• _STUDY QUESTIONS_
**A)** In the text about P0 bugs, what does "P0" stand for?
**B)** Copy the passage of the text about P0 bugs between "August 2005 was" and "late October release.", inclusive.

P0

I recently completed a year at Microsoft. I thought I’d take the chance to write about some of the fun anecdotes from my one year here. Blood, sweat, screams tears and joy – I’ve lived through them all in my short stint here.

Nothing in Microsoft is feared as much as a P0 bug. P0, which stands for Priority 0, is the highest importance a bug can be given. You’ll usually see a P0 bug if there is a build break i.e. for some reason, the build didn’t complete or the smoke tests on the new build didn’t pass.

For a Microsoft developer, life stops if you get a P0 bug assigned to you. To quote a colleague, “a P0 means that you drop whatever you’re doing, forget about the outside world, and stop breathing even. The only thing that matters in your life now is that P0 bug”.

As a Program Manager, dealing with coding bugs is usually not a part of my day-to-day work– therefore I’ve never had to deal with P0 bugs for quite a while. Until one late night in August.

August 2005 was a stressful period. We were in the final stages of shipping Visual Studio 2005. This meant that we spent all our time fixing late bugs and cleaning up the product to get it out the door for it’s late October release.

At such a late point in the product’s cycle, there was always the fear that a showstopper bug might come at you from nowhere. Of course, there was no logical reasoning for this fear – the number of bugs being found was dropping drastically. But still, there was Murphy’s Law and the gnawing fear that something might dramatically fail at the last moment.

This particular night, I was up late at office looking at some bug. Finally done with that bug, I packed up my stuff and prepared to head home when a developer on my team asked me if I was free. He had a problem – he was investigating a couple of P0 issues and all of a sudden, a third P0 issue had been assigned to him.

• _RAW DATA_
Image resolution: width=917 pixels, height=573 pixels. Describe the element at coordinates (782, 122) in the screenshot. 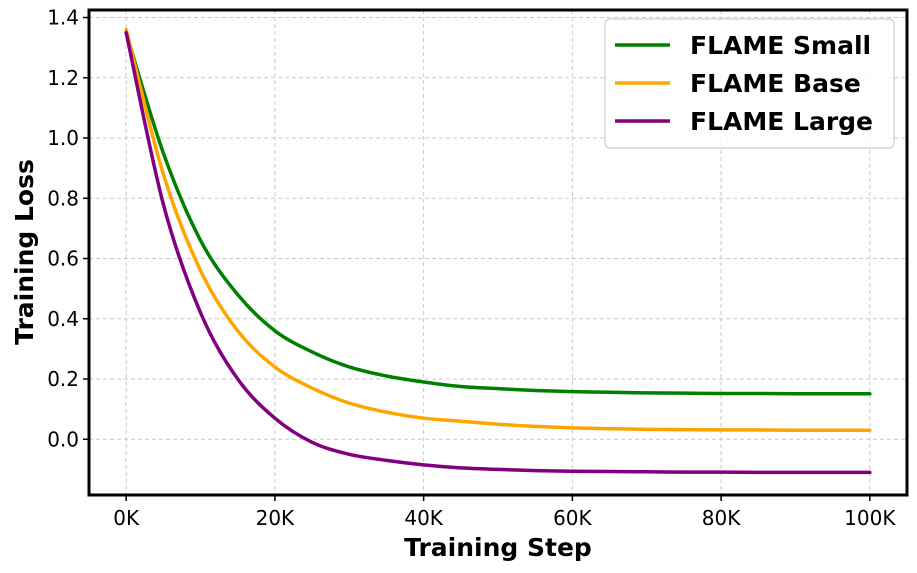

I see `legend-label-flame-large: FLAME Large` at that location.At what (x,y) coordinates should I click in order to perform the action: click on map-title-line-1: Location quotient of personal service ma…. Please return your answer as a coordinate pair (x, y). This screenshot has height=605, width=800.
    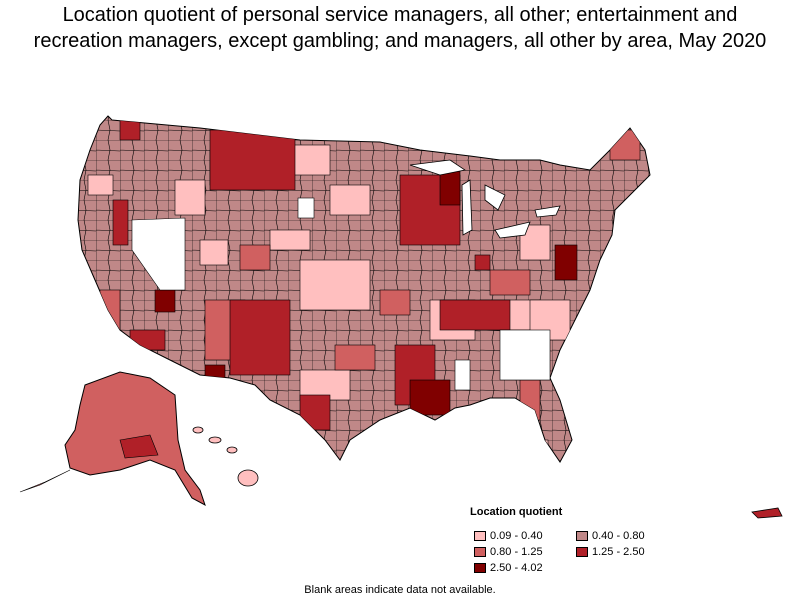
    Looking at the image, I should click on (400, 15).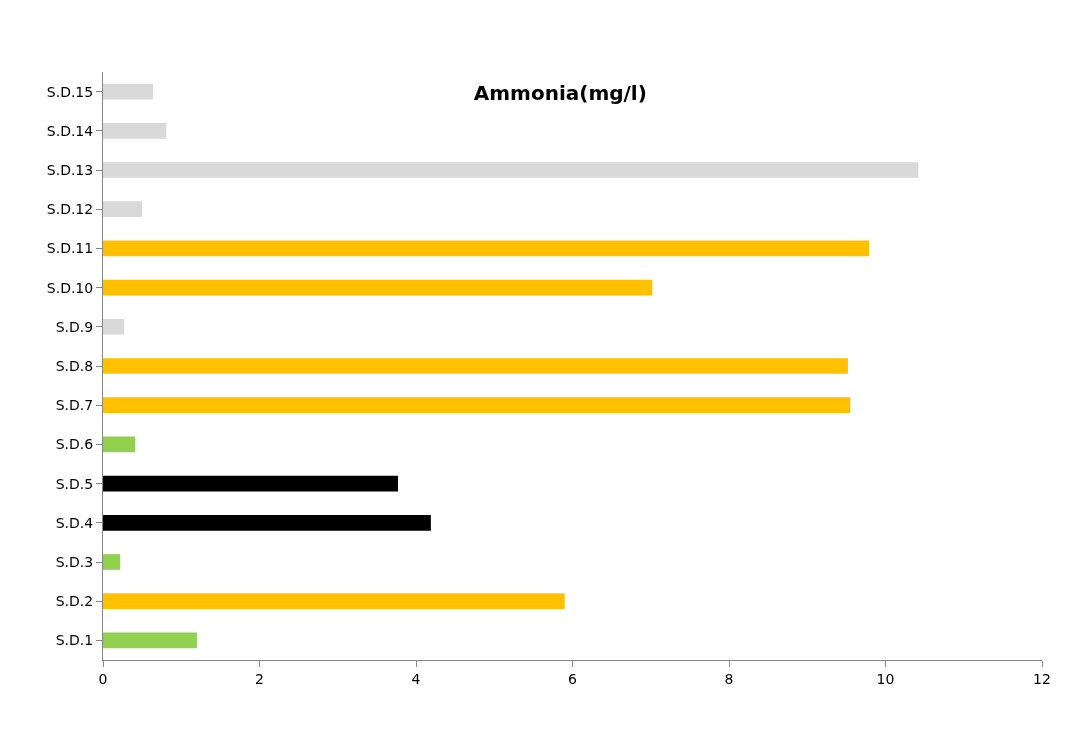 Image resolution: width=1088 pixels, height=734 pixels. Describe the element at coordinates (74, 326) in the screenshot. I see `y-tick-label: S.D.9` at that location.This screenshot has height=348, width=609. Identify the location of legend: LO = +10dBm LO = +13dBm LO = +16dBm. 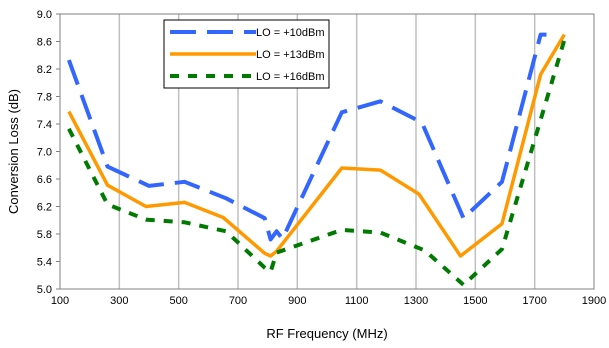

• _RESPONSES TO THE EXERCISE_
**A)** Priority 0

**B)**
August 2005 was a stressful period. We were in the final stages of shipping Visual Studio 2005. This meant that we spent all our time fixing late bugs and cleaning up the product to get it out the door for it’s late October release.